- Esercizi da svolgere:
a) Rispondi a queste domande sul testo su Velardi:
(i) Quale imperatore fece sparire il volto del fratello, e come si chiamava il fratello?
(ii) In quale luogo di Marcianise, secondo il testo, deve essere effigiato il faccione torvo?
(iii) Che cosa chiedeva la ragazza di Marcianise a cui l'allora sindaco diede una risposta sprezzante?
b) Indica se ciascuna affermazione concorda con il testo su Velardi. Rispondi sì o no e cita le parole del testo che lo stabiliscono.
(i) Il testo chiede che Velardi e il velardismo cadano nell'oblio.
(ii) Il volto di Geta fu raschiato dopo il suo assassinio.
(iii) Le sedie riservate ai vip servivano per un comizio elettorale.
c) Per favore, prosegui il testo su Velardi a partire dall'ultima frase riportata.

Quindi, altro che damnatio memoriae, caro candidato Trombetta: Velardi e il velardismo devono essere, al contrario, presenti e non precipitati nell’oblio del ricordo. Il faccione perennemente torvo dell’ex sindaco non deve fare la stessa fine che l’imperatore Caracalla fece fare al viso di suo fratello Geta, che, dopo il suo assassinio, ordito dal suo congiunto, vide sparire, letteralmente raschiato, il suo volto dalla tempera antichissima che ritrae l’intera famiglia dei Severi e che viene indicato nelle scuole, almeno in quelle che ho frequentato io, come l’esempio concreto, plastico ed emblematico di cosa fosse, a quel tempo, la damnatio memoriae.

Il faccione torvo deve essere effigiato oggi e in futuro, ad ogni incrocio stradale di Marcianise, tipo quelli di Mao Zedong dopo la rivoluzione culturale, come monito e come struttura identificativa di tutto quello che in politica e nell’amministrazione della cosa pubblica non bisogna fare. Di tutto ciò che in politica e nell’amministrazione della cosa pubblica rappresenta il male, il brutto, l’assertivo di un regime che (ripetiamo questo episodio per l’ennesima volta, in quanto emblematico a nostro avviso), l’allora sindaco Antonello Velardi ha sintetizzato nella risposta sprezzante, rifilata ad una giovane donna, ad una ragazza di Marcianise che chiedeva ragione delle due o tre file di sedie riservate ai vip amici suoi, per uno spettacolo, previsto all’interno di un festeggiamento pubblico di qualche anno fa.

- Voci del dataset:
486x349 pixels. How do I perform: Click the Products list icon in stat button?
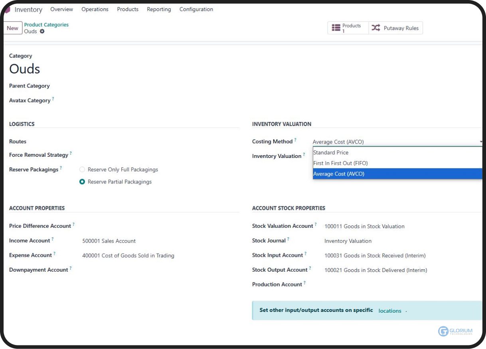click(336, 28)
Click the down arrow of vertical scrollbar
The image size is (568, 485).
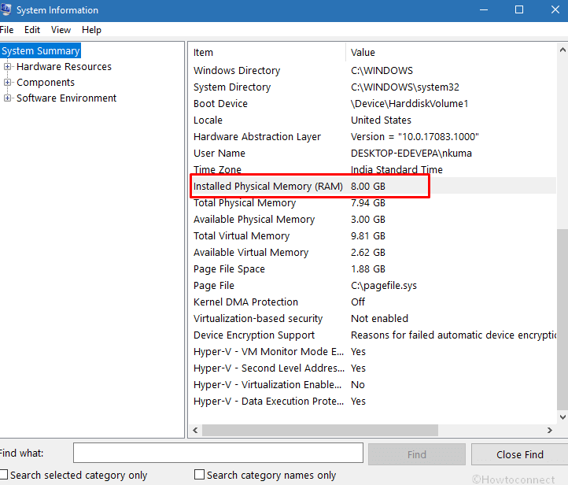562,417
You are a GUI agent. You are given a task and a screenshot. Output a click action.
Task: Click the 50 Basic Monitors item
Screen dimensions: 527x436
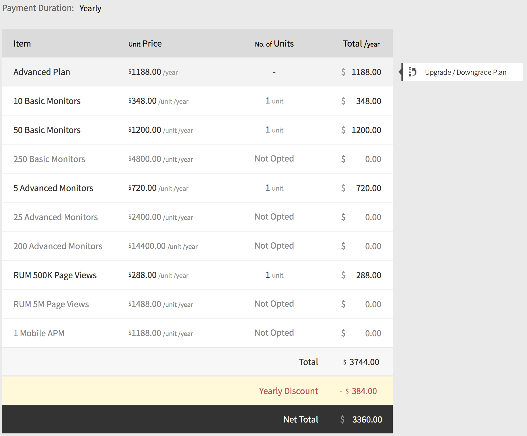47,130
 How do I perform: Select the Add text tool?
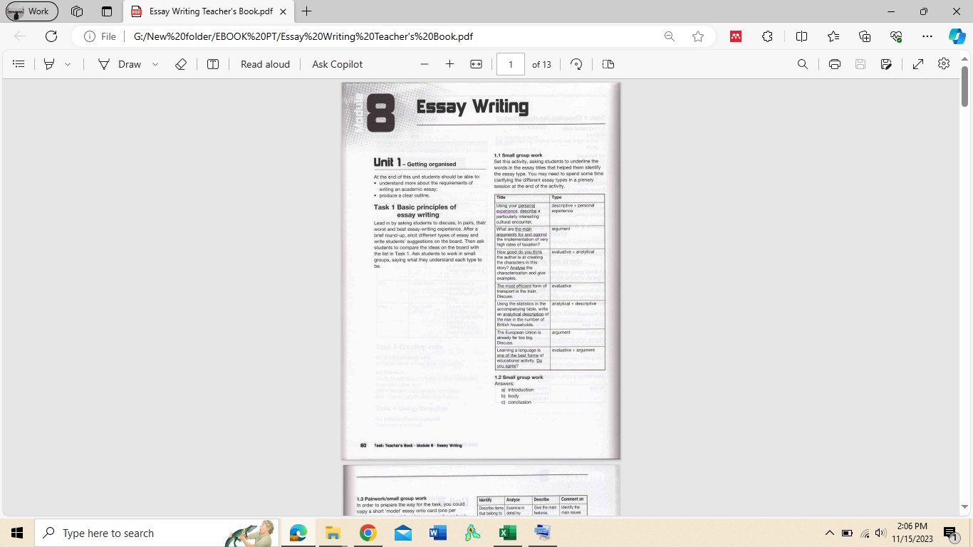click(x=212, y=63)
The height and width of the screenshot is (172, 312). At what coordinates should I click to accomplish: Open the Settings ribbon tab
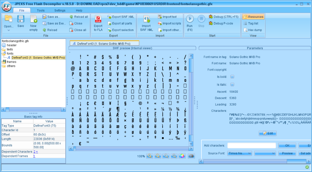(x=60, y=10)
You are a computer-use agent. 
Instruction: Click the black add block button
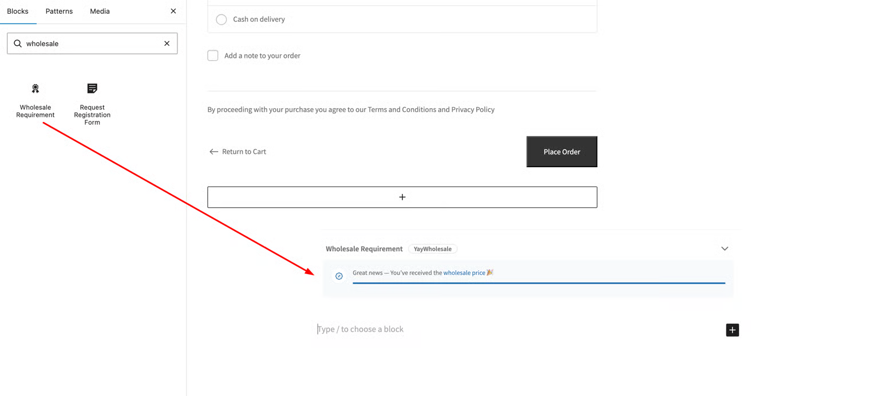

- Risposte fornite:
a)
(i) L'imperatore Caracalla; il fratello si chiamava Geta.
(ii) Ad ogni incrocio stradale di Marcianise.
(iii) Chiedeva ragione delle due o tre file di sedie riservate ai vip amici del sindaco per uno spettacolo.

b)
(i) No: "devono essere, al contrario, presenti e non precipitati nell’oblio del ricordo".
(ii) Sì: "dopo il suo assassinio, ordito dal suo congiunto, vide sparire, letteralmente raschiato, il suo volto".
(iii) No: "per uno spettacolo, previsto all’interno di un festeggiamento pubblico di qualche anno fa".

c)
Non tanto Velardi, ma il sindaco pro tempore di Marcianise, a cui quella ragazza esprimeva il suo rilievo, tentando di esercitare la sua funzione di cittadina non le dette – leggete bene, caro dottore Antonio Trombetta, cara dottoressa Lina Tartaglione – una spiegazione, ma le chiese, con un tono tra il poliziesco e l’irridente: “Ma tu a chi sei figlia? a chi appartieni?”, come se ci fosse una variabile censuaria – elevata a massima forma rappresentativa di una città in quanto asserita da quello che doveva essere il primo dei suoi cittadini – a stabilire il diritto o il non diritto di una persona (il contenuto del cui pensiero non conta dunque nulla), che, ribadiamo, prova, naturalmente invano, ad essere anche cittadino. Roba da governo dei latifondisti messicani.

Questa è la mentalità, questa è la cultura che ha prodotto firme false, falsi permessi, una pazzesca procedura di gestione finalizzata al tentativo di costruire il nuovo Palazzetto dello Sport, l’Interporto, i tutor e potremmo continuare per ore.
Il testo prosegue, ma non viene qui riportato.